Similarly, bank routing numbers are limited to existing banks and their corresponding routing numbers. There are approximately 28,000 active nine-digit routing numbers out of the 363,000 possible bank routing numbers. A training data set may also only consist of checks from a smaller subset of the 28,000 active numbers. For example, the data set may not include checks from lesser known banks. This reduced number may lead to potential overfitting of the model. For example, consider a scenario where a machine learning model is trained on a dataset, where a particular routing number (e.g. 123456789) is frequently associated with large payment amounts, such as transactions over $10,000. During training, the neural network may inadvertently learn the association between this routing number and high payment amounts. When the trained model is presented with new, unseen data, the model may incorrectly assume that any transaction with routing number 123456789 will be a high-value payment, even if the actual payment amount is much smaller. In another example, suppose in the training set, transactions with another particular routing number (e.g. 234567890) are more prevalent during the month of December due to seasonal or industry-specific factors. The model may overfit to this pattern and associate routing number 23456790 with December transactions. As a result, the model may incorrectly assume that any transaction with routing number 234567890 is likely to occur in December, even if the transaction takes place in a different month.

Account numbers may also contain biases that can lead to overfitting. When assigning account numbers, financial institutions may follow certain numbering conventions for a number of reasons. In one non-limiting example, financial institutions may assign certain prefixes to denote an account's type, such as a ‘0’ for a checking account, a ‘1’ for a savings account, or a ‘2’ for a money market account. As such, this may skew account numbers towards starting with 0, 1, or 2. Financial institutions may also include branch codes in an account number to help track accounts by where they were opened. Account numbers may also include check digits to help detect and prevent any errors when transmitting or entering account numbers. The model may unintentionally pick up on these patterns and erroneously assume relationships that could lead to incorrect predictions down the line. For example, checking accounts may be associated with higher transaction amounts than savings accounts in a particular financial institution. As a result, an overfitted model may favor higher transaction amounts when dealing with account numbers beginning with 0 and misread its input data.

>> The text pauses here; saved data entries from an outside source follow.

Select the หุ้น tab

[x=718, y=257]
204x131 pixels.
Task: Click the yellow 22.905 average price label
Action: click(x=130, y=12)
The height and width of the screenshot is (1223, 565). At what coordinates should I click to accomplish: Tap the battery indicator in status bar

Various embodiments in accordance with the present disclosure overcome the aforementioned issues by augmenting a plurality of electronic documents prior to training a machine learning model with randomly generated synthetic document sections. A plurality of documents may first be collected to initiate the data preparation process. For example, a plurality of check images may be collected. Then, using bounding box detection techniques, a region of interest is detected for each electronic document. For example, in the context of financial software, the region of interest may be a data field of a check, such as but not limited to payer customer name and address, check number, payee, payment amount, payment written amount, date, bank routing number, and payer account number. A random replacement document section image for the region of interest may then be generated through a script for each electronic document. For example, a script may generate a synthetic handwritten image of the date “6 Mar. 2046” for a document. A script may generate another image of the date “Feb. 17, 2031”. The region of interest would then be replaced by the generated replacement document section image. Additional destructive augmentation techniques may also be applied to the modified document. For example, the electronic document's colors may be inverted. Finally, a training data set is created using the plurality of augmented electronic documents and is used to train a machine learning model. The resulting machine learning model would see more diverse training data, thus increasing generalizability and accuracy in real-world applications.

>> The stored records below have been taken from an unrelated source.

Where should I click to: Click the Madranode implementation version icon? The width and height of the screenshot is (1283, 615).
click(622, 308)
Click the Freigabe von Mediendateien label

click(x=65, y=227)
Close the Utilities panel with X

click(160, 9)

FIG. 1 is a block diagram of an example system 100 illustrating example functionality for an image augmentation system (IAS) 102, according to some embodiments. The example system 100 is provided for the purpose of illustration only and does not limit the disclosed embodiments. IAS 102 may augment electronic document images to train a machine learning model with increased generalizability and accuracy. Example system 100 may include IAS 102 and database 104. IAS 102 may include a random data generator 106, image assembler 108, machine learning system 110, destructive data augmenter 112, image modifier 118, and bounding box detector 120. Database 104 may include electronic documents 122 and character image database 124.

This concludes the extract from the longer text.